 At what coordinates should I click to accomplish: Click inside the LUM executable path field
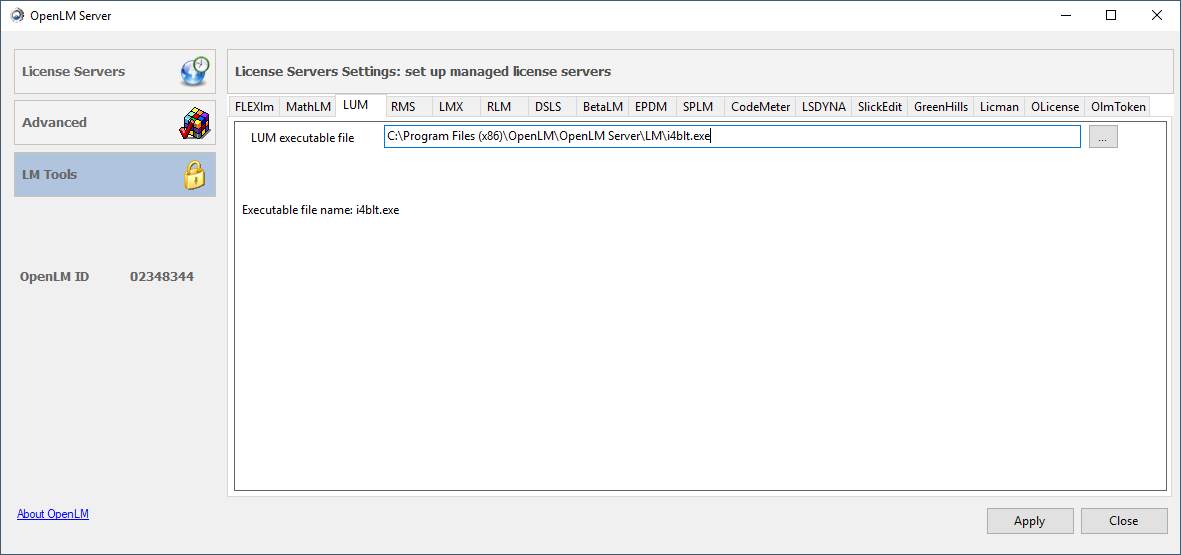[880, 137]
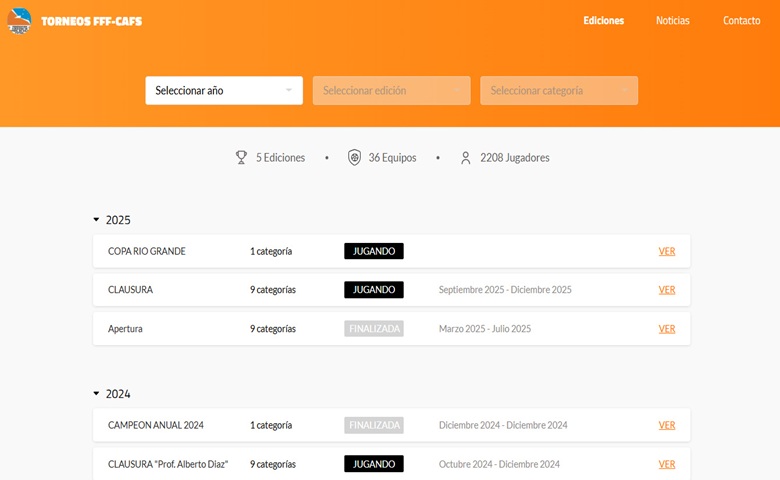This screenshot has height=480, width=780.
Task: Collapse the 2024 editions section
Action: tap(97, 394)
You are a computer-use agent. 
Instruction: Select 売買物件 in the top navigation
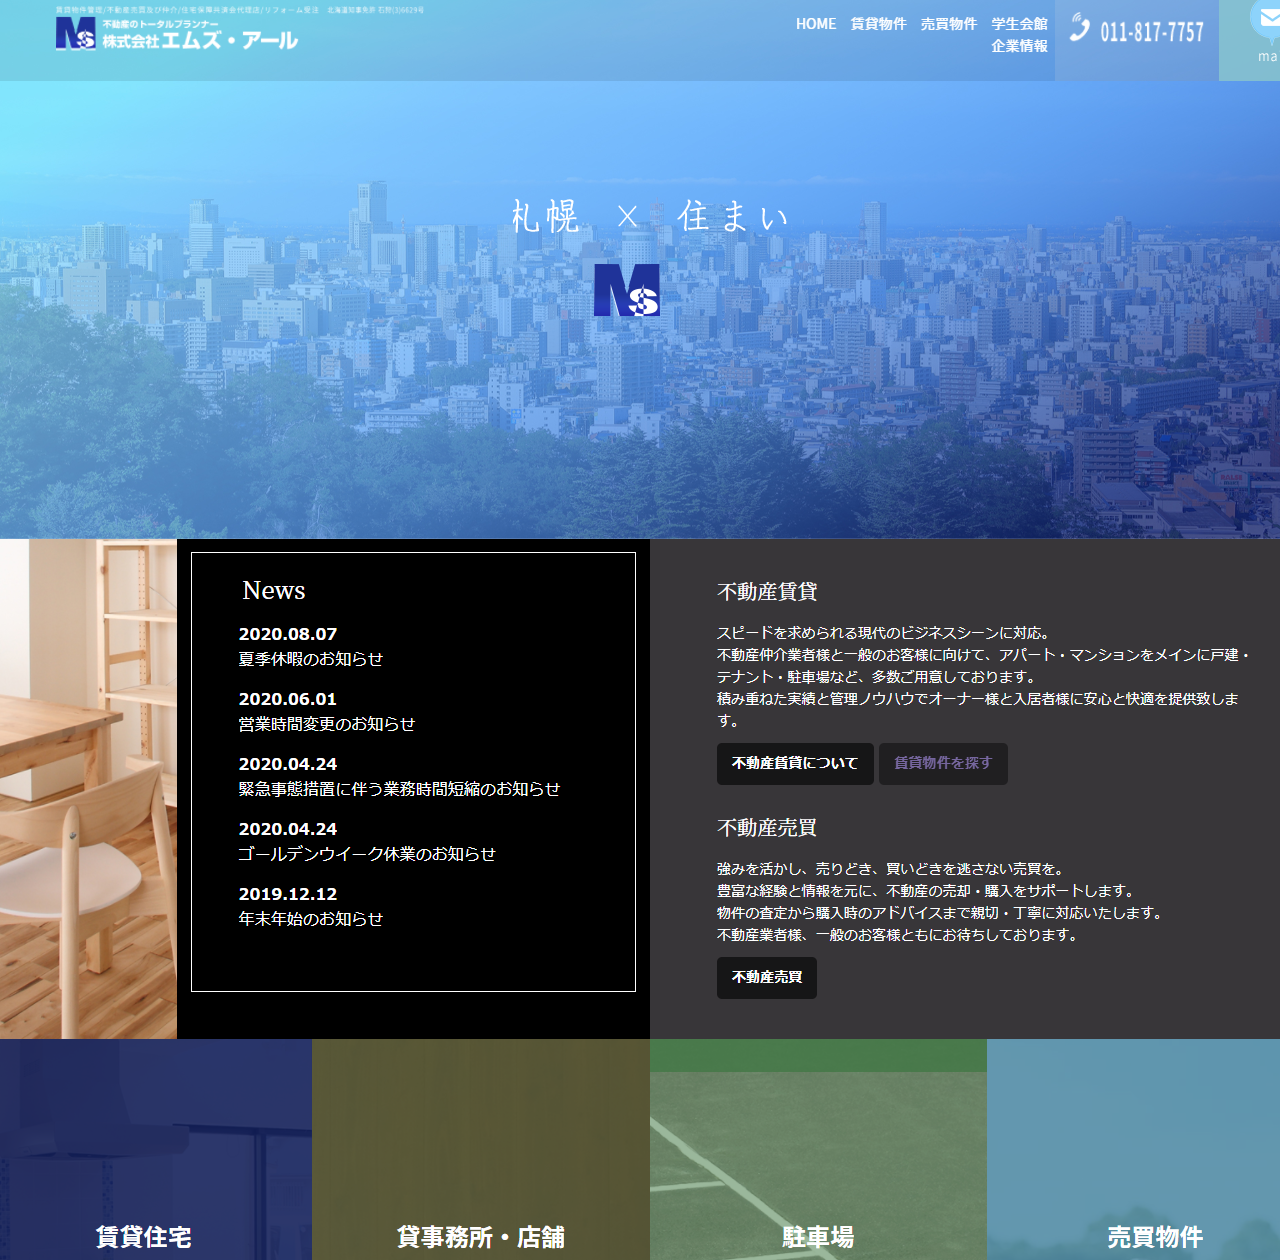point(948,23)
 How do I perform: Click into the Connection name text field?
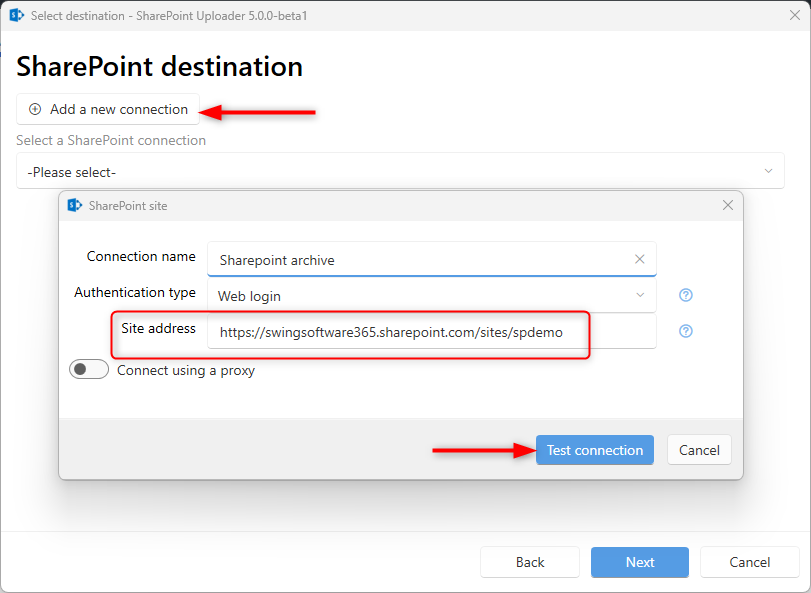tap(420, 260)
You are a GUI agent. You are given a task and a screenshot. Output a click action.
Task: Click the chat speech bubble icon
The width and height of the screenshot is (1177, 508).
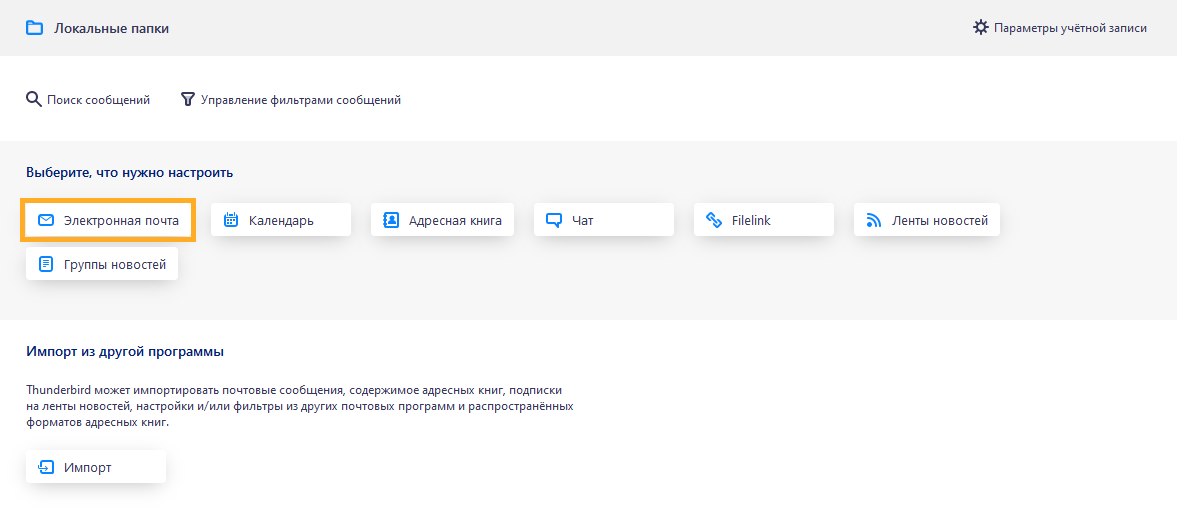click(554, 221)
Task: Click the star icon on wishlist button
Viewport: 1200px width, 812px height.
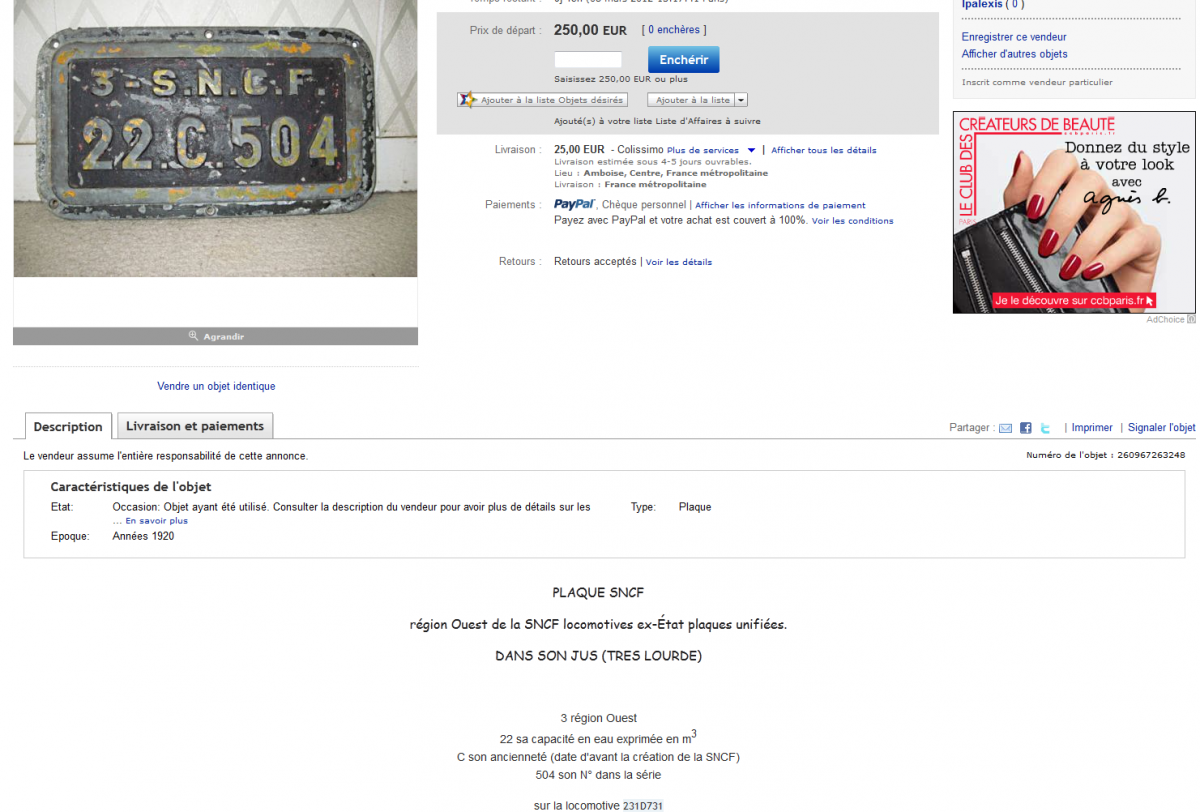Action: 467,100
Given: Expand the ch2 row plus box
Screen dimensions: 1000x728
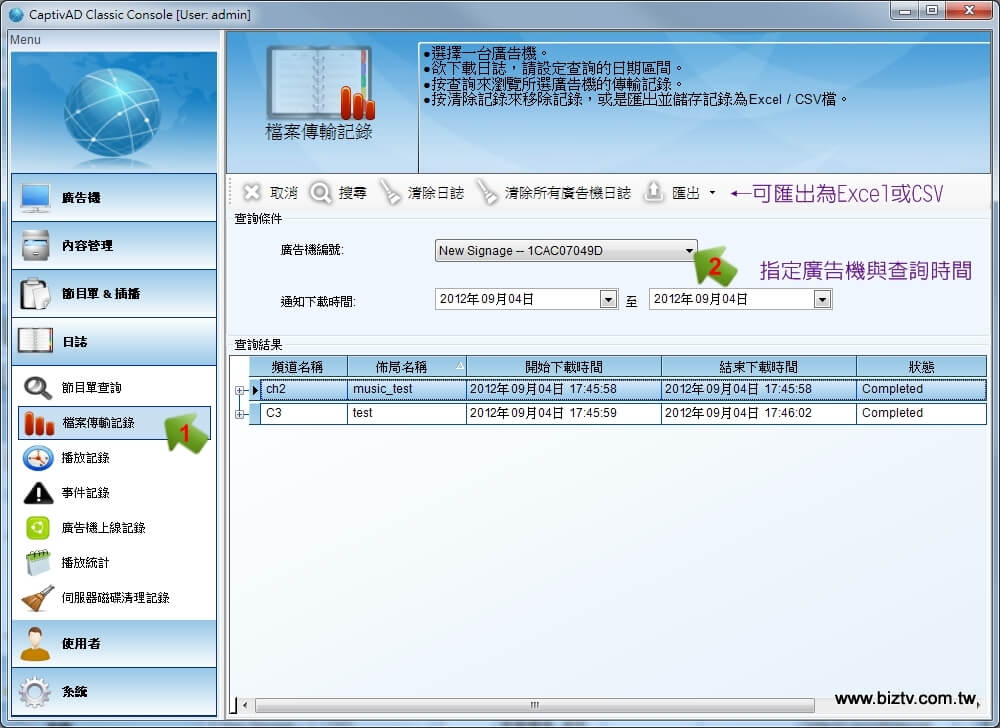Looking at the screenshot, I should (240, 390).
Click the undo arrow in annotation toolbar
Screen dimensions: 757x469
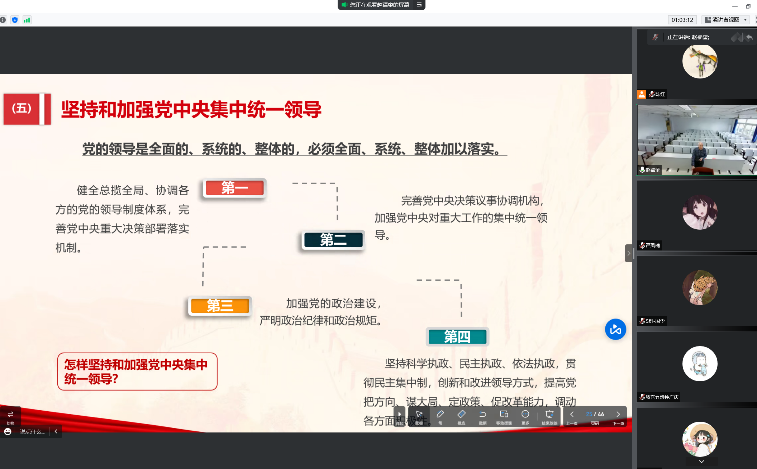tap(483, 414)
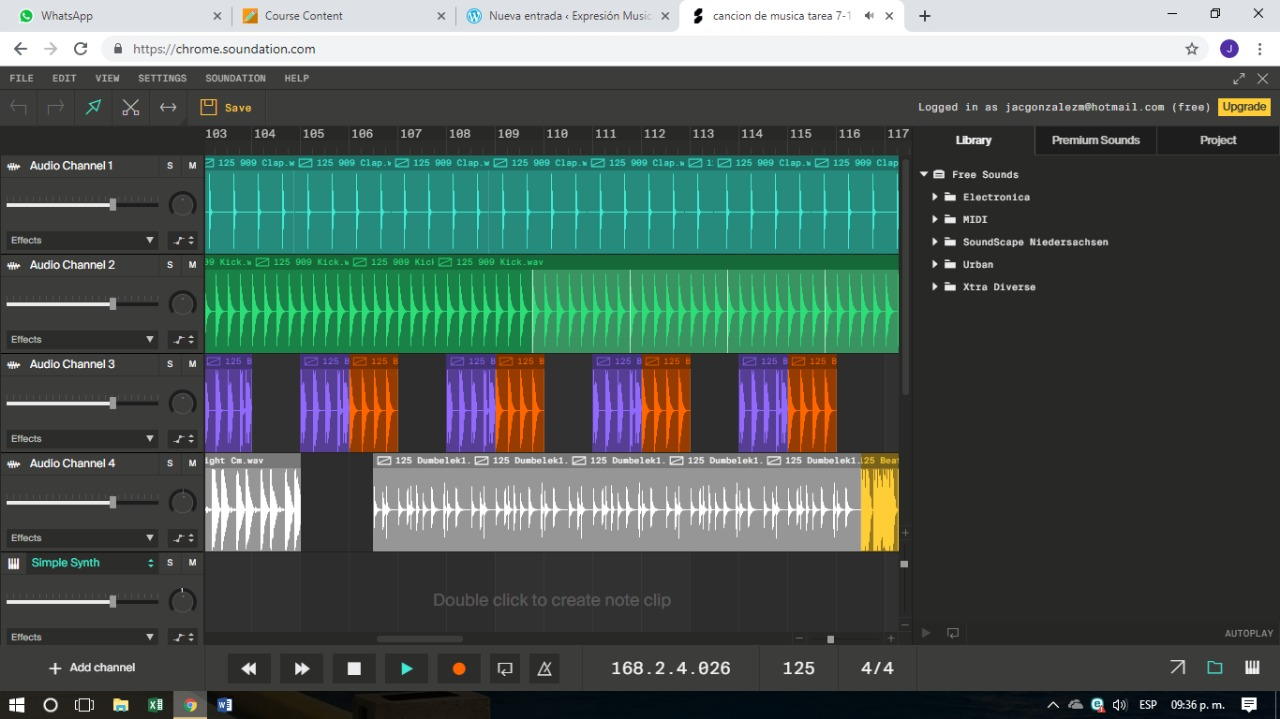
Task: Stop playback with the stop button
Action: tap(354, 669)
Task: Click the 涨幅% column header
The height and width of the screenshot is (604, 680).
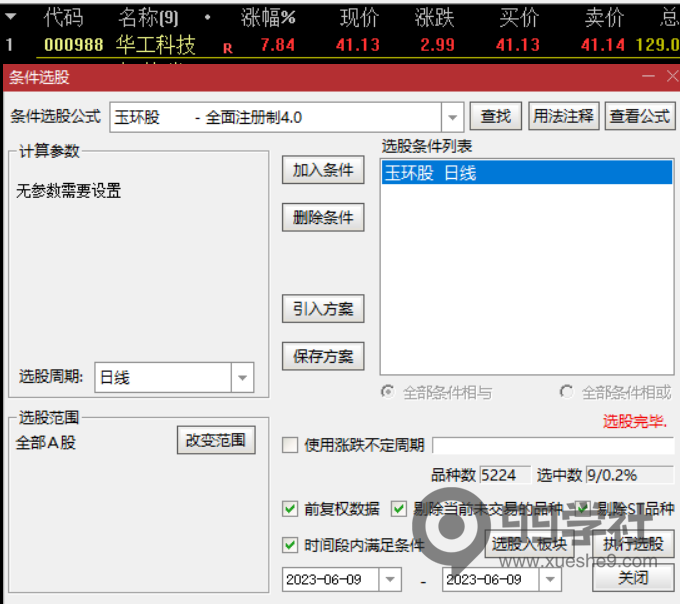Action: pyautogui.click(x=268, y=17)
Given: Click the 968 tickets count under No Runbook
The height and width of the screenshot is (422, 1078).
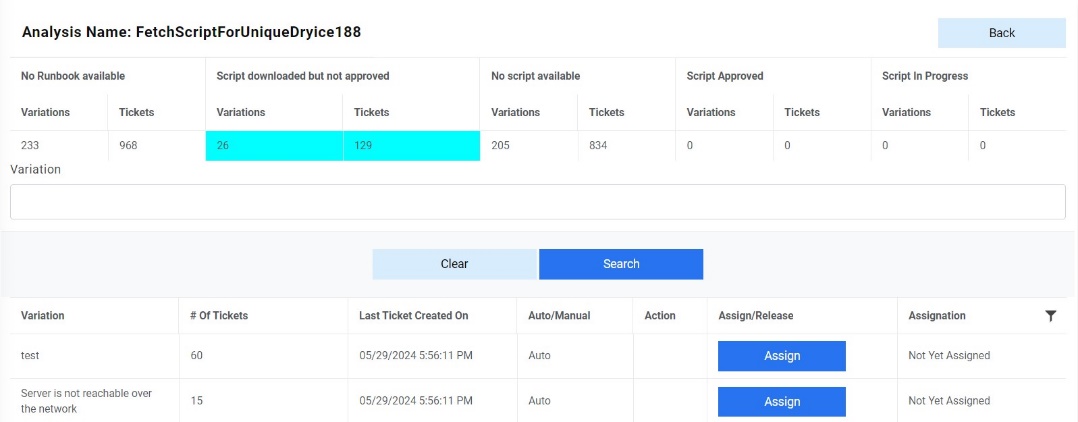Looking at the screenshot, I should click(x=128, y=146).
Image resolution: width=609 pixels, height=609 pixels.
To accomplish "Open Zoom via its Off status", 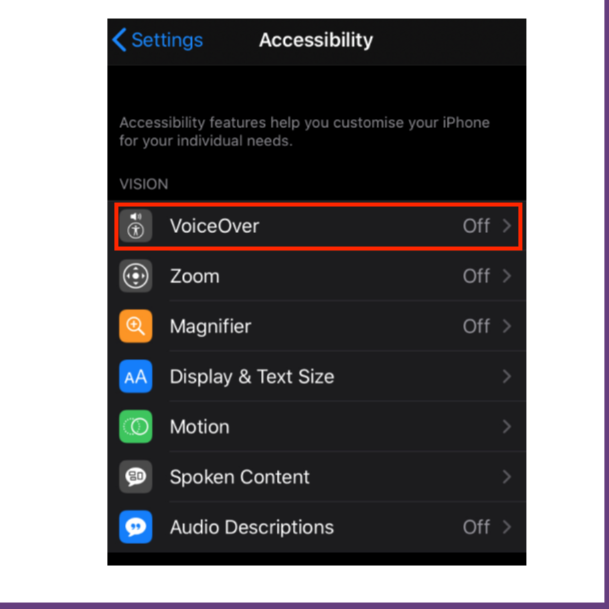I will 476,276.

• _WHAT THE TASK ASKS_: Check each line of the listing above. Copy it if it holds the string "agent".

• _THE ANSWER_:
You are a computer-use agent. 
You are a GUI agent. You are given a task and a screenshot. Output a click action.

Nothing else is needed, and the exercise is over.